May your nose draw in the breath of God, the fragrance of earth and soil and leaves and the sun and oils and guitar strings and steak seared to perfection and wood fire and the lightest rain after the longest summer and may you find God somewhere in it all. May the smells that have haunted you begin to heal. May the scents that delight you become commonplace. May you become the fragrance of God to others.
May your eyes see the goodness of God in the land of the living. May you behold what is broken and sometimes find the beauty in it. May you also behold what is broken and endeavor to never pretend it is fixed before it is. May your eyes tell you the truth when your heart disbelieves or your soul withers or your spirit grieves. May you also be seen, and may you learn to be delighted to be seen by the ones who see you rightly.
May your mouth taste the sweetness of God in salmon and sugar, toothpaste and tea, bacon and balsamic dressing drizzled over fresh greens.

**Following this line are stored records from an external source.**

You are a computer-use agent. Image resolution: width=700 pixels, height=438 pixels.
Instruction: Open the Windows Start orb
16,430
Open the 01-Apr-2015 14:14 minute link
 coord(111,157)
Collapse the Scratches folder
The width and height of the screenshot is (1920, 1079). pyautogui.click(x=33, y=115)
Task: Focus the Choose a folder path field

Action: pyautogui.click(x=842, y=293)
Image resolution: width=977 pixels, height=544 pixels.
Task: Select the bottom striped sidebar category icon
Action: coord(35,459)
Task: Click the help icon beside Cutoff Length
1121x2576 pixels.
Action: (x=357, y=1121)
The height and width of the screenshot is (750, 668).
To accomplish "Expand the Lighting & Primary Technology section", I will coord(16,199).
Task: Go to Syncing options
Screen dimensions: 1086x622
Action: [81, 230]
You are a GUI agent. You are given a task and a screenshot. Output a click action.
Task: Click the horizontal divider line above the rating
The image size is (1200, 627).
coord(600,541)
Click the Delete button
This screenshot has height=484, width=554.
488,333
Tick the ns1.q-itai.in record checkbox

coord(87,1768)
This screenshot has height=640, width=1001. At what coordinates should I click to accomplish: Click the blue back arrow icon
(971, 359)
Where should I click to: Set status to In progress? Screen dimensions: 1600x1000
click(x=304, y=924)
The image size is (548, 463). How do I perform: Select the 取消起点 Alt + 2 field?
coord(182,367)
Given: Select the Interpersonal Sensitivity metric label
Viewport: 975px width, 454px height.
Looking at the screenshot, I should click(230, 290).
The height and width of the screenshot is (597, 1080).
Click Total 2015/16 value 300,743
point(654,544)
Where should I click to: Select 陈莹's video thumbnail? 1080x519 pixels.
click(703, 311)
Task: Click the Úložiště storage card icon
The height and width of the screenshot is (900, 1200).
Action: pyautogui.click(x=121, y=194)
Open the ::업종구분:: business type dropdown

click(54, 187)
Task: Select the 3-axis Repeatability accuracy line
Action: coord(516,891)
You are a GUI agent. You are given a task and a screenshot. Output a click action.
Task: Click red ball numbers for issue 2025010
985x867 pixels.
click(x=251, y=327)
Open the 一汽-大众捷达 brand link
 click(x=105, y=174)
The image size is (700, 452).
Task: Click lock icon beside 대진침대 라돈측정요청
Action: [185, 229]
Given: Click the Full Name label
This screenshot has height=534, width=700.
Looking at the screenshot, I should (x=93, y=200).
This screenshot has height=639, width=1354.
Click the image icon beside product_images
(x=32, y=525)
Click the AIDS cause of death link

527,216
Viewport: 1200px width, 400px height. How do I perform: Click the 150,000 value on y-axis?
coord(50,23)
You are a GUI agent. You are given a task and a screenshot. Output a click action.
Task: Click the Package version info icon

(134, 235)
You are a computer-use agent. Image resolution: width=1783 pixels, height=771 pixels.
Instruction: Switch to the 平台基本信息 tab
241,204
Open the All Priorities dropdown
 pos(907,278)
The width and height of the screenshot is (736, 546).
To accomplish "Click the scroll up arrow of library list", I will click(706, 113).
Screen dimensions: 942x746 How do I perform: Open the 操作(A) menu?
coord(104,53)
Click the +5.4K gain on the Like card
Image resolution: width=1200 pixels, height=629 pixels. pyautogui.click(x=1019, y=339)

May you believe in daily bread even when the bread you have eaten has sometimes stale or tasted like a stone. May the manna God gives for today be enough. May you feed the hungry food in season, rich and abundant, not canned or stale. May all your feasts be delicious.
Finally, may you be covered in the dust of your Rabbi, your teacher who walks ahead of you, behind you, around you, within you. May you be coated in the earth he kicks up, the matter of the world, the real and tangible. May love, in the words of Richard Wilbur, call you to the things of this world as it called Jesus to the things of this world too, and may you sense Jesus as you go from here.